### [EXERCISE INSTRUCTIONS]
Transcribe the records in full.

Collected data:

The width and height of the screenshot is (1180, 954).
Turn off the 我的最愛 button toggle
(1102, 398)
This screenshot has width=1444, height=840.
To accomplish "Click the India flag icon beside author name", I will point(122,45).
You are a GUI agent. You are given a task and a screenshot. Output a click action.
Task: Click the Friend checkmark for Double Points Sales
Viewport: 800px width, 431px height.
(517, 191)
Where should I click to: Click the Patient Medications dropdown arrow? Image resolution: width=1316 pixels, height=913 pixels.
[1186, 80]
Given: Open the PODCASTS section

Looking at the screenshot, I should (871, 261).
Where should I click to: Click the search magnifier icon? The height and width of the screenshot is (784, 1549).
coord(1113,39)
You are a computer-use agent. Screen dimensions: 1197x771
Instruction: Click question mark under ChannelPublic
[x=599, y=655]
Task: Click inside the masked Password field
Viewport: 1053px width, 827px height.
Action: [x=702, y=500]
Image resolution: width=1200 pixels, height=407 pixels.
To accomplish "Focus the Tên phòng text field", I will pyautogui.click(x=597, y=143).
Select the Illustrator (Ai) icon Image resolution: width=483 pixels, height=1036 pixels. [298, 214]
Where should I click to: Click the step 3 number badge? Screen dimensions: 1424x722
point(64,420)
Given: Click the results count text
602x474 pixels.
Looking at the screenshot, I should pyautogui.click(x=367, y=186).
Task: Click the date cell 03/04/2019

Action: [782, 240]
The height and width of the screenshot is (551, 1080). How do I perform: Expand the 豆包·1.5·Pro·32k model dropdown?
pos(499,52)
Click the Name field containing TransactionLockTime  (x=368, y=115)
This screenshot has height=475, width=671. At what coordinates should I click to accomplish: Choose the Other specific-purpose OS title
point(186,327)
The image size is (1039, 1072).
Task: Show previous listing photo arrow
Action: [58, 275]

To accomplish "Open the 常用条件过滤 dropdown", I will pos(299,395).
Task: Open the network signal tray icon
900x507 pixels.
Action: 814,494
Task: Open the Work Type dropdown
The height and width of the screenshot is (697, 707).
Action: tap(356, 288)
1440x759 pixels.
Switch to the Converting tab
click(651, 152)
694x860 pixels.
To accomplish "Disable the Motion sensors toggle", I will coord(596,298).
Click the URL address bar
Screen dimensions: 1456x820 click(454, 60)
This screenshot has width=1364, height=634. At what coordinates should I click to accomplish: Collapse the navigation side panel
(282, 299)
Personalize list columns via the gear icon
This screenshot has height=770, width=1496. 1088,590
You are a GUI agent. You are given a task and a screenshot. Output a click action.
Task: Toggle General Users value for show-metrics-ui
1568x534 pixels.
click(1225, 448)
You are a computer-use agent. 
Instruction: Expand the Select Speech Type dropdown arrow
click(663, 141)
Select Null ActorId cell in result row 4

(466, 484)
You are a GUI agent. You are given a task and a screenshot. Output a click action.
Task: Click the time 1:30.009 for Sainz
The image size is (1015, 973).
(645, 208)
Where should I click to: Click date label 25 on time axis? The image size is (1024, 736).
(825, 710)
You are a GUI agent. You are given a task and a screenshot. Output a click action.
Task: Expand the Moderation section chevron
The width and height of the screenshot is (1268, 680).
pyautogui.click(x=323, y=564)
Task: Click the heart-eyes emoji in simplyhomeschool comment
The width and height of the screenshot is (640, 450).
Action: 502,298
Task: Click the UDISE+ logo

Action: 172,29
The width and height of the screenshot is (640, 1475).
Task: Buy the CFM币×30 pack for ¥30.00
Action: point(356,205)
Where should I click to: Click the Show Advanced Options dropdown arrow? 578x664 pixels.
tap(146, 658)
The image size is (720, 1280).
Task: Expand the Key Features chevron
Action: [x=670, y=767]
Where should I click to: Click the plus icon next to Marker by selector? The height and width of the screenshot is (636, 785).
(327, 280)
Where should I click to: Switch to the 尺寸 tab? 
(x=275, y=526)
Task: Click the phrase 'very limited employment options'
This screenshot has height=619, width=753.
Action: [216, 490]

### [PROBLEM SOLUTION]
The width and height of the screenshot is (1180, 954).
Turn off the 我的最愛 button toggle
(1102, 398)
This screenshot has width=1444, height=840.
To accomplish "Click the India flag icon beside author name", I will point(122,45).
You are a GUI agent. You are given a task and a screenshot. Output a click action.
Task: Click the Friend checkmark for Double Points Sales
Viewport: 800px width, 431px height.
(517, 191)
Where should I click to: Click the Patient Medications dropdown arrow? Image resolution: width=1316 pixels, height=913 pixels.
[1186, 80]
Given: Open the PODCASTS section

Looking at the screenshot, I should (871, 261).
Where should I click to: Click the search magnifier icon? The height and width of the screenshot is (784, 1549).
coord(1113,39)
You are a computer-use agent. Screen dimensions: 1197x771
Instruction: Click question mark under ChannelPublic
[x=599, y=655]
Task: Click inside the masked Password field
Viewport: 1053px width, 827px height.
Action: [x=702, y=500]
Image resolution: width=1200 pixels, height=407 pixels.
To accomplish "Focus the Tên phòng text field", I will pyautogui.click(x=597, y=143).
Select the Illustrator (Ai) icon Image resolution: width=483 pixels, height=1036 pixels. [298, 214]
Where should I click to: Click the step 3 number badge? Screen dimensions: 1424x722
point(64,420)
Given: Click the results count text
602x474 pixels.
Looking at the screenshot, I should pyautogui.click(x=367, y=186).
Task: Click the date cell 03/04/2019

Action: [782, 240]
The height and width of the screenshot is (551, 1080). How do I perform: Expand the 豆包·1.5·Pro·32k model dropdown?
pos(499,52)
Click the Name field containing TransactionLockTime  (x=368, y=115)
This screenshot has height=475, width=671. At what coordinates should I click to accomplish: Choose the Other specific-purpose OS title
point(186,327)
The image size is (1039, 1072).
Task: Show previous listing photo arrow
Action: [58, 275]

To accomplish "Open the 常用条件过滤 dropdown", I will pos(299,395).
Task: Open the network signal tray icon
900x507 pixels.
Action: 814,494
Task: Open the Work Type dropdown
The height and width of the screenshot is (697, 707).
Action: tap(356, 288)
1440x759 pixels.
Switch to the Converting tab
click(651, 152)
694x860 pixels.
To accomplish "Disable the Motion sensors toggle", I will coord(596,298).
Click the URL address bar
Screen dimensions: 1456x820 click(454, 60)
This screenshot has width=1364, height=634. At what coordinates should I click to accomplish: Collapse the navigation side panel
(282, 299)
Personalize list columns via the gear icon
This screenshot has height=770, width=1496. 1088,590
You are a GUI agent. You are given a task and a screenshot. Output a click action.
Task: Toggle General Users value for show-metrics-ui
1568x534 pixels.
click(1225, 448)
You are a computer-use agent. 
Instruction: Expand the Select Speech Type dropdown arrow
click(663, 141)
Select Null ActorId cell in result row 4

(466, 484)
You are a GUI agent. You are given a task and a screenshot. Output a click action.
Task: Click the time 1:30.009 for Sainz
The image size is (1015, 973).
(645, 208)
Where should I click to: Click date label 25 on time axis? The image size is (1024, 736).
(825, 710)
You are a GUI agent. You are given a task and a screenshot. Output a click action.
Task: Expand the Moderation section chevron
The width and height of the screenshot is (1268, 680).
pyautogui.click(x=323, y=564)
Task: Click the heart-eyes emoji in simplyhomeschool comment
The width and height of the screenshot is (640, 450).
Action: 502,298
Task: Click the UDISE+ logo

Action: 172,29
The width and height of the screenshot is (640, 1475).
Task: Buy the CFM币×30 pack for ¥30.00
Action: point(356,205)
Where should I click to: Click the Show Advanced Options dropdown arrow? 578x664 pixels.
tap(146, 658)
The image size is (720, 1280).
Task: Expand the Key Features chevron
Action: [x=670, y=767]
Where should I click to: Click the plus icon next to Marker by selector? The height and width of the screenshot is (636, 785).
(327, 280)
Where should I click to: Switch to the 尺寸 tab? 
(x=275, y=526)
Task: Click the phrase 'very limited employment options'
This screenshot has height=619, width=753.
Action: [216, 490]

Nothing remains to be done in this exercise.